Si nous voulons mettre fin au militarisme, à l’autorité et au capitalisme qui gangrènent les sociétés et détruisent la planète, il nous faut nous tenir fermement à quelques principes simples de travail de terrain, d’horizontalité, de sincérité, d’ouverture, de refus de l’autoritarisme, de résistance à la propagande et aux manipulations et d’un minimum d’esprit critique.
La guerre se fabrique près de chez nous, refusons d’être complices
Mines, IA, puces, vie connectée et techno-solutionnisme : ni ici, ni ailleurs
Ni chair à canons, ni chair à patrons, ni chair à dirigeants !
Solidarité internationale antimilitariste !
Coordination Régionale Anti-Armement et Militarisme – Mars 2025
Qui sommes nous ?
Dans un contexte où les tensions internationales et la répression des mouvements sociaux partout dans le monde sont en hausse, où – conséquence directe – l’industrie de l’armement est en plein boum, où foisonnent les politiques publiques militaristes et sécuritaires – hausse des budgets, Service National Universel… – nous considérons qu’il est urgent de développer un mouvement anti-militariste d’ampleur. La Coordination Régionale Anti-Armement et Militarisme a pour objectif de mettre en lien les diverses initiatives anti-militaristes de la région AuRA. Trois groupes existent à Lyon, Grenoble et Saint Étienne.

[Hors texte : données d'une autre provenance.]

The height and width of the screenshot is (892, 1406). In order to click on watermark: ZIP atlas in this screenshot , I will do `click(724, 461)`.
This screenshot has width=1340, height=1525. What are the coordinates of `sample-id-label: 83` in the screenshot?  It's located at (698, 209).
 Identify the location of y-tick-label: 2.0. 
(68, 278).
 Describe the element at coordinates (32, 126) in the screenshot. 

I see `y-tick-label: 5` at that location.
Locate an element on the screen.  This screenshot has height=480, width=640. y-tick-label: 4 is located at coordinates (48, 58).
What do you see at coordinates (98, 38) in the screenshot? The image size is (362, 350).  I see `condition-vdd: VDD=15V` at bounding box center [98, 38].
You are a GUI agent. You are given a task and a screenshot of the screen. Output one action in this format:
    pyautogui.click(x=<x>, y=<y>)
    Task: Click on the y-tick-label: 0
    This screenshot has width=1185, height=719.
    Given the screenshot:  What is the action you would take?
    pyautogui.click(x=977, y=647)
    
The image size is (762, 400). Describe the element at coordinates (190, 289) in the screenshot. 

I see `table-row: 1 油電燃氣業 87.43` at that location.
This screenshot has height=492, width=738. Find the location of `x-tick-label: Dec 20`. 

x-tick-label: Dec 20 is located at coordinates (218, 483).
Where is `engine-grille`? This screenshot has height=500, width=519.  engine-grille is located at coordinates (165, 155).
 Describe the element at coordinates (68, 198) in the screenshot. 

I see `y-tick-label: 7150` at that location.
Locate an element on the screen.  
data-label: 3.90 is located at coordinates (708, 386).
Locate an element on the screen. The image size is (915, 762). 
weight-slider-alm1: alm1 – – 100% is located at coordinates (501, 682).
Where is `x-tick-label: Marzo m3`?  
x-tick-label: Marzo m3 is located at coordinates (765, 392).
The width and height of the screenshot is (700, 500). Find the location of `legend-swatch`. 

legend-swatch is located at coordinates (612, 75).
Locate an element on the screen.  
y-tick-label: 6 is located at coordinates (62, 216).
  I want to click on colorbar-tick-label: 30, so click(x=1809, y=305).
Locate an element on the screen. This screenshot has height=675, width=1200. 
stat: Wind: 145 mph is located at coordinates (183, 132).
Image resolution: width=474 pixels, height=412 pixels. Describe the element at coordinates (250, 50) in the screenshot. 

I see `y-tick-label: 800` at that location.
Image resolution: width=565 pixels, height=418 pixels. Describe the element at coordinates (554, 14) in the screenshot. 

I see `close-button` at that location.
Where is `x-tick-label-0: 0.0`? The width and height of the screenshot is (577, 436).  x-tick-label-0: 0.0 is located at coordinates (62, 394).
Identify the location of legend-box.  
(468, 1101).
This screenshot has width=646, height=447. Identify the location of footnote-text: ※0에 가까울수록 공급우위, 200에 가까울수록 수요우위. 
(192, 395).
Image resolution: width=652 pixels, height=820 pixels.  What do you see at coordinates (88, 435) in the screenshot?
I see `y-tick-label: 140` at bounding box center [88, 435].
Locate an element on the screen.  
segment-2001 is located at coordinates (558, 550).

Toutes les énergies sont les bienvenues, n’hésitez pas à nous contacter ! craam@riseup.net
Rappel : ce tract papier consommera toujours moins d’eau et d’énergie qu’un post, la vidéo d’une action radicale sur les rézosociaux ou la puce STMicro d’un Gogolphone. Et, il pourra être lu sans avoir besoin d’une batterie au lithium alimentée à l’électricité nucléaire.